Why did their differences matter so much?

Link Whitman has settled into the role of bachelor without ever intending to. Now he’s stuck in a dead-end job and, as the next Whitman wedding fast approaches, he is the last one standing. The pressure from his sisters’ efforts to play matchmaker is getting hard to bear as Link pulls extra shifts at work, and helps his parents at the Chicory Inn.

All her life, Shayla Michaels has felt as if she straddled two worlds. Her mother’s white family labeled her African American father with names Shayla didn’t repeat in polite–well, in any company. Her father’s family disapproved as well, though they eventually embraced Shayla as their own. After the death of her mother, and her brother Jerry’s incarceration, life has left Shayla’s father bitter, her niece, Portia, an orphan, and Shayla responsible for them all. She knows God loves them all, but why couldn’t people accept each other for what was on the inside? For their hearts?

Everything changes one icy morning when a child runs into the street and Link nearly hits her with his pickup. Soon he is falling in love with the little girl’s aunt, Shayla, the beautiful woman who runs Coffee’s On, the bakery in Langhorne. Can Shayla and Link overcome society’s view of their differences and find true love? Is there hope of changing the sometimes-ugly world around them into something better for them all?

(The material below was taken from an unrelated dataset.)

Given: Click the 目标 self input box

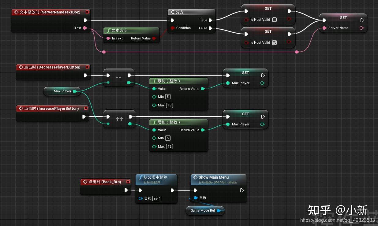Looking at the screenshot, I should [156, 198].
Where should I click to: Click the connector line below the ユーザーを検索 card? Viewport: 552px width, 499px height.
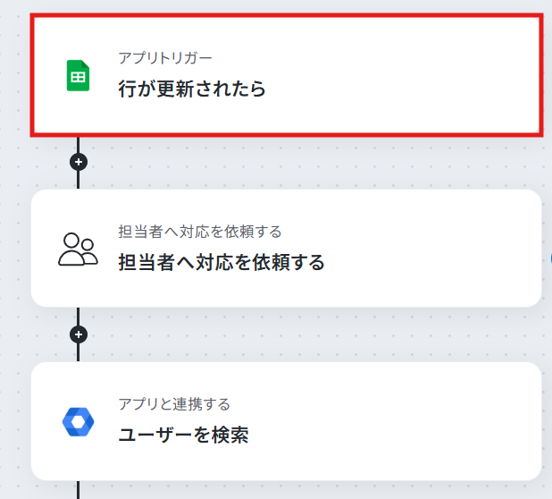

My thoughts: It was with a bit of sadness that I started this book, since I knew it would be the last story about the Whitman family and their Chicory Inn. I have to say though, while I enjoyed the previous stories, I think the best two were the last two! (though, that could be due to my having just read them! They are all excellent) I appreciate that, with each story, there are issues tackled and victories won. I like that this one tackled interracial relationships and how events of the past few years have affected them. This is a beautiful story that I highly recommend!
I received this book from Litfuse in exchange for my honest review.